#### Work instructions:
Retype the passage on the Boreanesian script word for word, from "Not really, the" to "the Livagian scripts?".

#### Given passage:
>> Good Idea!! Maybe if I describe the Boreanesian writing system
>> then maybe you can identify what's going on with the non-similar-
>> identical sounds of Boreanesia.
>> The Boreanesian script is a syllabary script. Or perhaps we
>> should call it a moraebary script in that every letter represents
>> a mora. In the grammar I have divided them formally into two
>> types, onset mora letters and offset mora letters.
>> There are 16 onset mora letters representing a CV sequence. The V
>> segment is inherently a schwa /@/, but this can be modified into
>> /i/ /a/ or /u/ by using diacritics (just like the Indic scripts
>> of Asia). The complete grid is as follows:
>> k@ N@ t@ n@ t[@ n[@ p@ m@ ?@ j@ l@ w@ h@ s@ L@ x@
>> ka Na ta na t[a n[a pa ma ?a ja la wa ha sa La xa
>> ki Ni ti ni t[i n[i pi mi ?i ji li wi hi si Li xi
>> ku Nu tu nu t[u n[u pu mu ?u ju lu wi hu su Lu xu
>What are the realizations of /x/, /h/, and /L/?
/x/ = voiceless velar fricative
/h/ = voiceless glottal fricative
/L/ = voiceless lateral fricative
>> Thus, the first row represents the inherent onset mora letters,
>> the other rows represent modified letters.
>> There allophones in the chart palatalizing the dental oral and
>> nasal stops (_t[_ and _n[_ and _s_ before _i_.
>> There are 5 offset mora letters representing the coda of closed
>> syllables, represented here as X. This X segment is inherently a
>> stiff phonation ending in a glottal stop (ie., X?). But this can
>> be modified into slack phonation, or X ending in voicelessness of
>> h (ie., Xh), by the use of a diacritic. The complete grid is as
>> follows (I'll represent the oral velar approximant by _@_ and the
>> nasalized counterpart by _N_):
>> @? j? l? w? N?
>> @h jh lh wh Nh
>Do similarities between shapes of Boreanesian characters reflect
>similarities in phonological properties (as is the case with the
>tengwar, and with Livagian scripts)?
Not really, the script was borrowed from the ancient Kawi script of
Indonesia via the Philippines and then was modified to fit
Boreanesian phonology. Most of the original shapes were already
established when borrowed. Syllable final consonants were originally
a grapheme (representing the C@ syllable) with the virama (vowel
killer). These have turned into ligatures since only 4 graphs were
used with the virama. Thus, the onset graphs for j@ l@ w@ ?@ are
similar in shape with offset graphs for -j -l -w -@ respectively.
BTW, do you have a website displaying the Livagian scripts?

#### Source material:
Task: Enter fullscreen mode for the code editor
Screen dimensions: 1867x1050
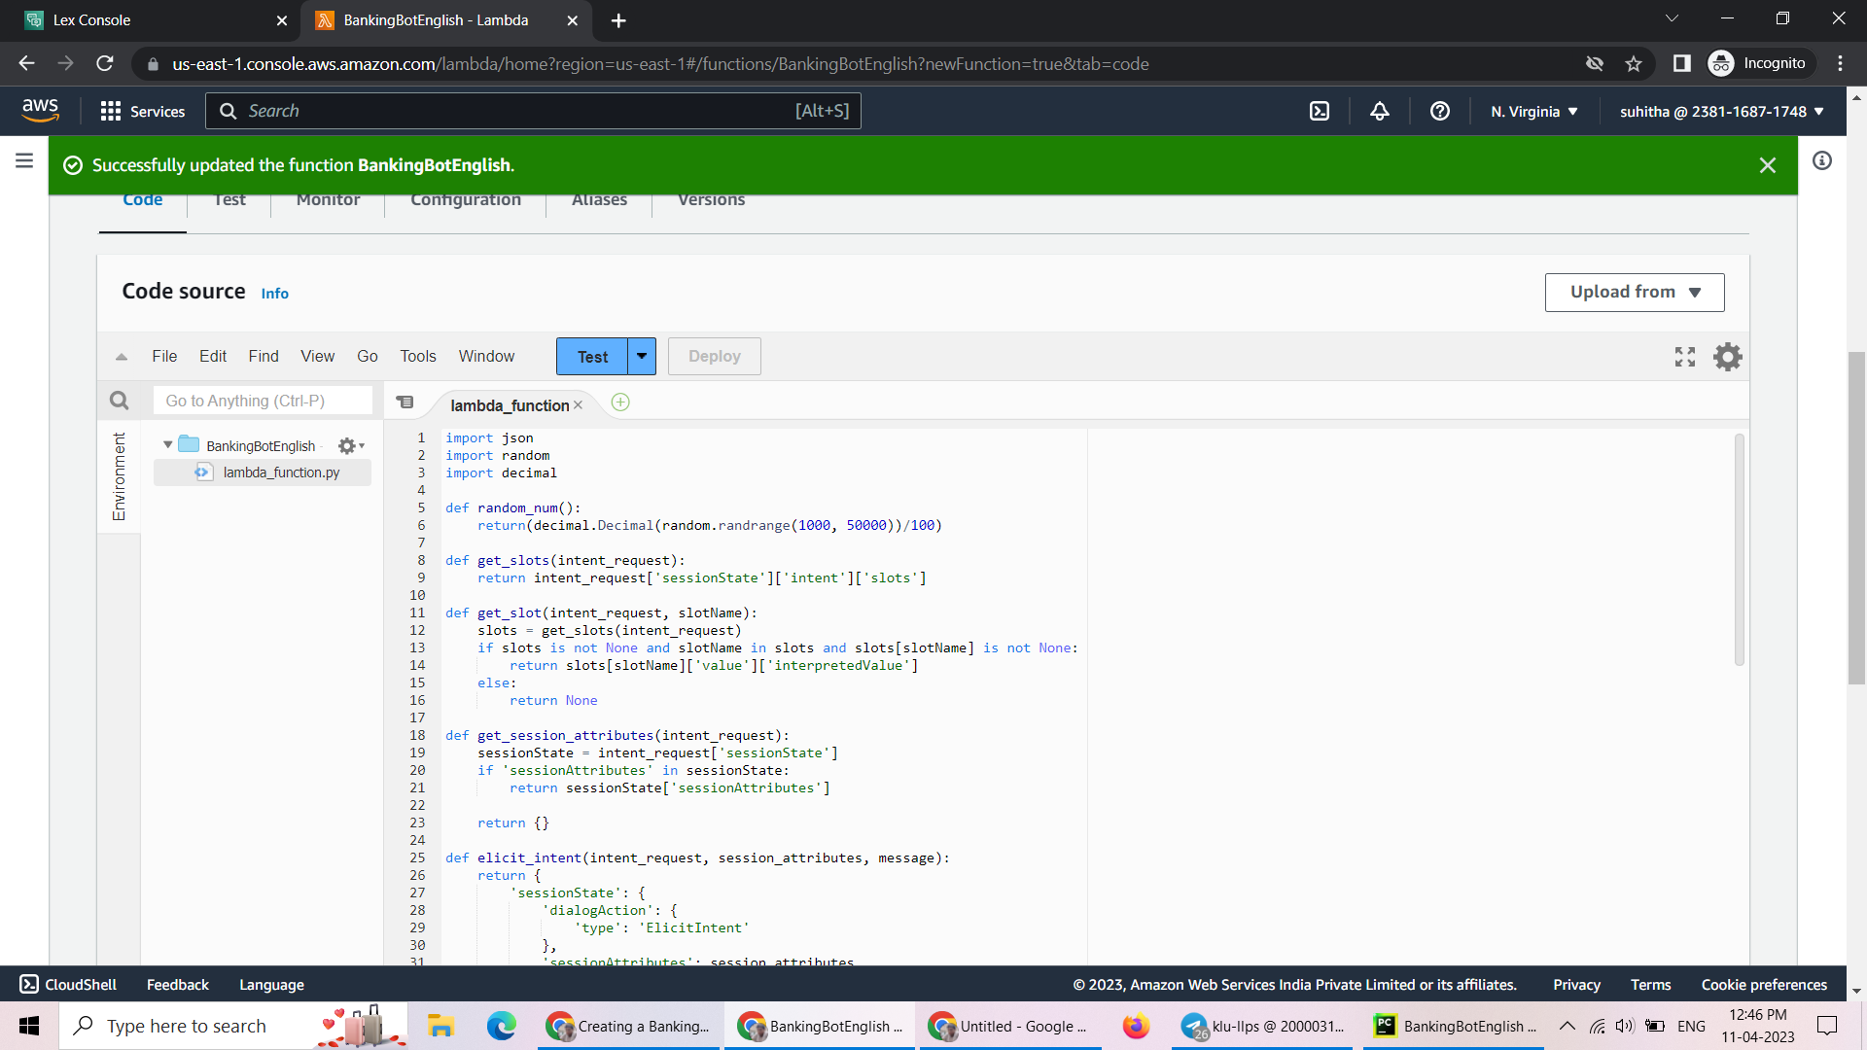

#### Written reply:
Not really, the script was borrowed from the ancient Kawi script of
Indonesia via the Philippines and then was modified to fit
Boreanesian phonology. Most of the original shapes were already
established when borrowed. Syllable final consonants were originally
a grapheme (representing the C@ syllable) with the virama (vowel
killer). These have turned into ligatures since only 4 graphs were
used with the virama. Thus, the onset graphs for j@ l@ w@ ?@ are
similar in shape with offset graphs for -j -l -w -@ respectively.
BTW, do you have a website displaying the Livagian scripts?